Назад к подготовке

Вопрос по метрикам

A retail video analytics model should flag suspicious behavior, but humans do not fully agree on what “suspicious” means. How would you define success and evaluate whether the system is doing a good job?

Ответить самому

Сначала сформулируйте ответ как на собеседовании, затем откройте разбор и оцените себя.

Загрузка

Короткий ответ

First turn “suspicious” into operational categories and severity levels, measure human agreement, build a labeled review set with adjudication, then optimize risk-calibrated precision/recall and downstream business outcomes.

Полный разбор

If humans disagree, the first task is not model selection; it is label design. Define categories of suspicious behavior, severity, required action and non-goals. Measure inter-annotator agreement and keep a third-party or senior-review adjudication process for hard examples.

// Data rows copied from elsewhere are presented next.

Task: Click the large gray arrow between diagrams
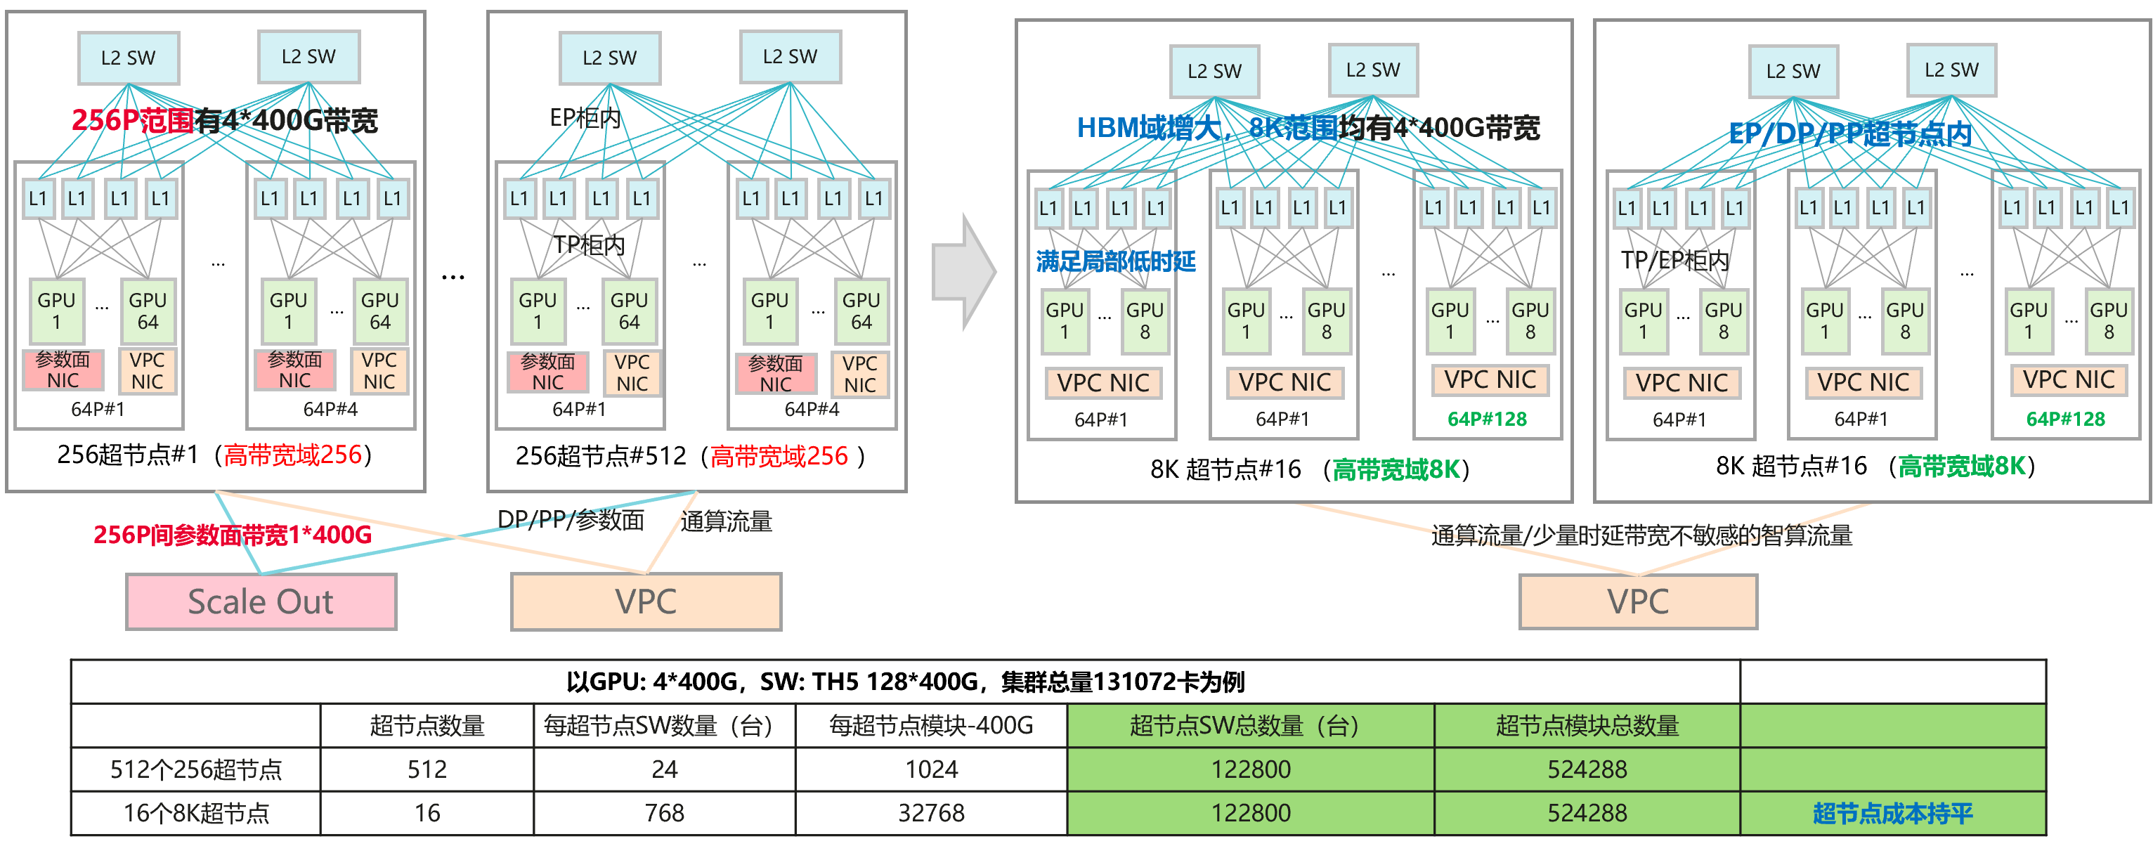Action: click(963, 272)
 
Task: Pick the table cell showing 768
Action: click(665, 812)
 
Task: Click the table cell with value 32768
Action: click(931, 812)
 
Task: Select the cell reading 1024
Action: click(931, 769)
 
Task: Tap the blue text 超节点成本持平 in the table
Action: click(1892, 812)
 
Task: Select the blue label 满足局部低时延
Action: click(1115, 261)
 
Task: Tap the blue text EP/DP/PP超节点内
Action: click(1849, 134)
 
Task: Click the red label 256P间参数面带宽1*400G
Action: click(233, 535)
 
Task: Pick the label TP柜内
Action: click(590, 245)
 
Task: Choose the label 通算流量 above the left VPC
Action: click(725, 521)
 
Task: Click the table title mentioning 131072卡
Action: click(905, 682)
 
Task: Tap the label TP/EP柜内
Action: click(1674, 261)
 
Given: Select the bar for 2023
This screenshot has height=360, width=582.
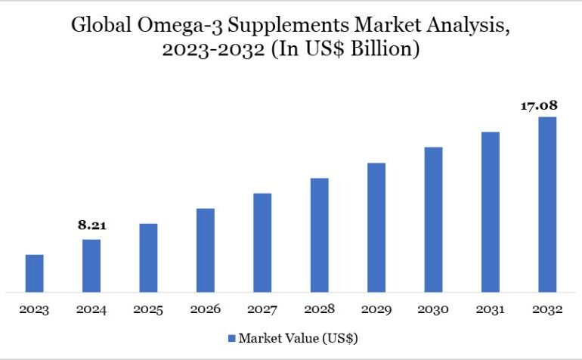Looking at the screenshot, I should point(34,273).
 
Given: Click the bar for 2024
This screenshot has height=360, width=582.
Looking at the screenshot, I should point(91,265).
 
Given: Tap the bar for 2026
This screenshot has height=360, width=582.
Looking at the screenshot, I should point(206,250).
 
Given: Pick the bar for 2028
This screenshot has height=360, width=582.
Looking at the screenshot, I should point(319,234).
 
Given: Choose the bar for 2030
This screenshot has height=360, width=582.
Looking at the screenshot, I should point(433,219).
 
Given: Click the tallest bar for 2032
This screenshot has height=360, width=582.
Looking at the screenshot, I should point(547,204).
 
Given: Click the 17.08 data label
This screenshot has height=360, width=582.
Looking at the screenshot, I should point(538,105).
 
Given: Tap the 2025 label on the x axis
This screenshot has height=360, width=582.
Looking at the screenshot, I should point(148,309).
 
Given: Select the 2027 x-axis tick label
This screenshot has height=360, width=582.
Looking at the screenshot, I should point(262,309).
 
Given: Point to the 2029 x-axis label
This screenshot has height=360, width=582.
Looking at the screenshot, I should point(376,309).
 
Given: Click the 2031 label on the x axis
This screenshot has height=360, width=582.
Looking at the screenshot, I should point(491,309).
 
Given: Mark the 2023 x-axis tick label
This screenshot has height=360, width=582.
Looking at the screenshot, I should point(34,309).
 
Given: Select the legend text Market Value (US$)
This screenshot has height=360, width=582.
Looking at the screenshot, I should point(299,337).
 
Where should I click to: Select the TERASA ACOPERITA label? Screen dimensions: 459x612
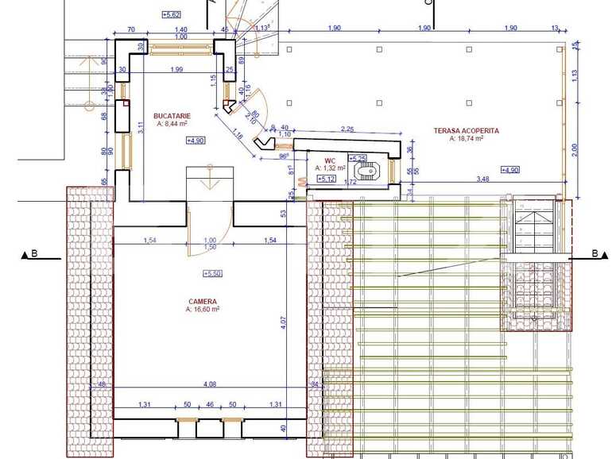click(x=467, y=130)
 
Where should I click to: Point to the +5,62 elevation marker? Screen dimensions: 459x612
click(x=171, y=14)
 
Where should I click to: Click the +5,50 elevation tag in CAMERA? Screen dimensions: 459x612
click(x=212, y=273)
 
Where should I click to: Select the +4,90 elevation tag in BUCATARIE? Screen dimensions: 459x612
click(x=196, y=141)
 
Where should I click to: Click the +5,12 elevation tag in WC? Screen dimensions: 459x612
click(x=326, y=179)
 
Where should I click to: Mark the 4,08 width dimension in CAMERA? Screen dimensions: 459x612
click(x=210, y=384)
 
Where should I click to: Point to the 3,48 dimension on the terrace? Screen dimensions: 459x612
click(x=482, y=179)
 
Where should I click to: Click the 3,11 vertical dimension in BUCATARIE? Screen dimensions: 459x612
click(x=140, y=125)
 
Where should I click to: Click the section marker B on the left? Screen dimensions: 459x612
click(x=34, y=255)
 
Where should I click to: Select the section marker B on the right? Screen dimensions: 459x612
click(x=594, y=254)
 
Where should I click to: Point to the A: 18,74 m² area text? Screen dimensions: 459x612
click(x=467, y=138)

Evaluation should mix ML metrics and product metrics. Offline, use a stratified video set across stores, camera positions, time of day and traffic level. Track precision, recall, false alarms per hour, missed high-severity incidents, calibration and performance by subgroup or environment. If labels remain ambiguous, report soft labels or agreement-weighted metrics rather than pretending there is one perfect ground truth.

Online, measure analyst workload, alert acceptance rate, time to incident review, customer/store outcomes and appeal rate. Thresholds should be risk-based: high-confidence severe events can alert immediately; uncertain low-severity events can go to passive review or sampling. Monitoring must watch drift by store layout, seasonality, camera changes and policy changes.

Теория

Ambiguous-label systems need operational definitions, agreement measurement and risk-calibrated decision thresholds before model metrics become meaningful.

Типичные ошибки

  • Optimize accuracy on a noisy label without defining the action.
  • Ignore annotator disagreement.
  • Use one global threshold for all severities and stores.
  • Forget false alarms per hour and reviewer workload.

Как отвечать на собеседовании

  • Start by defining the label and action.
  • Bring up inter-annotator agreement and adjudication.